I’m Headed for a Coronary…
…according to a recent study. As reported at MSNBC.com:
At last, good news for anyone who ever despaired of fitting into skinny jeans: Thin thighs might actually kill you. Or at least put a strain on your heart.
That’s the word from Danish researchers who studied more than 2,800 middle-aged people for up to a dozen years, only to find that those with the slimmest thighs had the highest chance of heart disease and premature death.
“There was up to a double risk for the people with the smallest thighs,” said Dr. Berit L. Heitmann, a director of research at Copenhagen University Hospital in Denmark. “It’s quite substantial.”
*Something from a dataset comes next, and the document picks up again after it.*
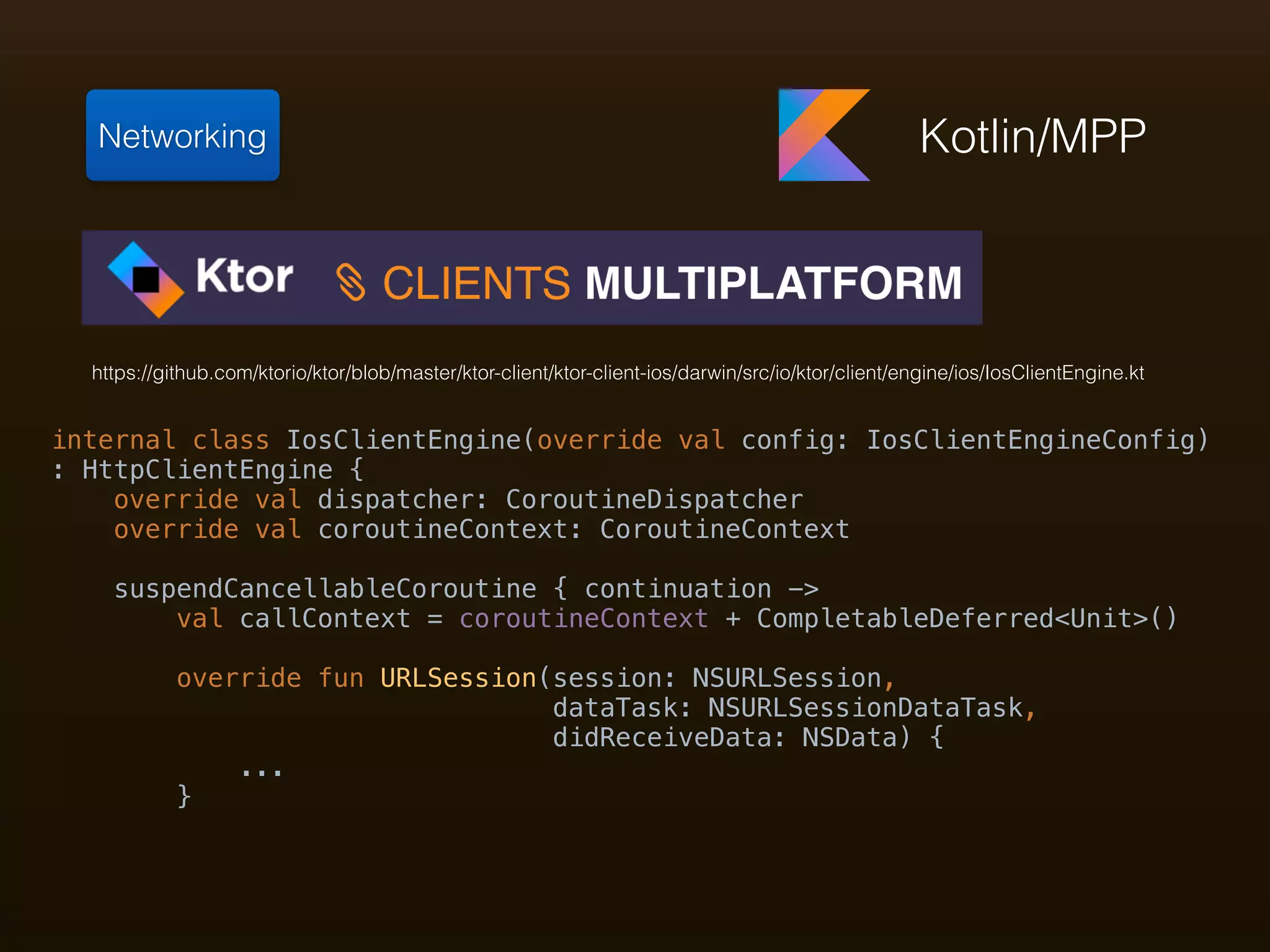Click IosClientEngineConfig type in code
Image resolution: width=1270 pixels, height=952 pixels.
click(1029, 440)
People whose thighs measured less than 60 centimeters, or about 23.6 inches in circumference, were in trouble. And those with stick-thin gams (less than 18 inches around) were at the greatest risk, according to new study in the online version of the British Medical Journal.
…“Typically a 23.6-inch thigh on a female would be a size 6 to 8,” said Greg Benson, president of the International Sports and Fitness Trainers Association.
My left and right thighs are 51 and 52 centimeters, respectively… So evidently I’m doooooomed!!!
Our findings are in line with earlier observations of a threshold effect for a low total fat free mass,2 further supporting that the apparent threshold effect for the risk related to a low thigh circumference might depend primarily on too little fat free mass in the area rather than on too little fat or a small pelvic size…
…The fact that associations were independent of percentage body fat as well as abdominal obesity suggests that the risk with smaller thighs might be associated with too little muscle mass in the region.
So it may not be the circumference per se, but what it represents on an average person - insufficient muscle.
Somehow, I don’t see that as a problem for me… especially with my favorable serum lipid profile and lack of inflammatory markers. Thus, the headline “Skinny Thighs Could Spell Your Doom” strikes me as just a bit premature… at least in my case.
Just goes to show you that it can be risky to jump to conclusions based on media descriptions, or extrapolate the results of studies done on populations to individual circumstances, without reading the fine print. Suffice it to say, I’m not gonna lose any sleep over this.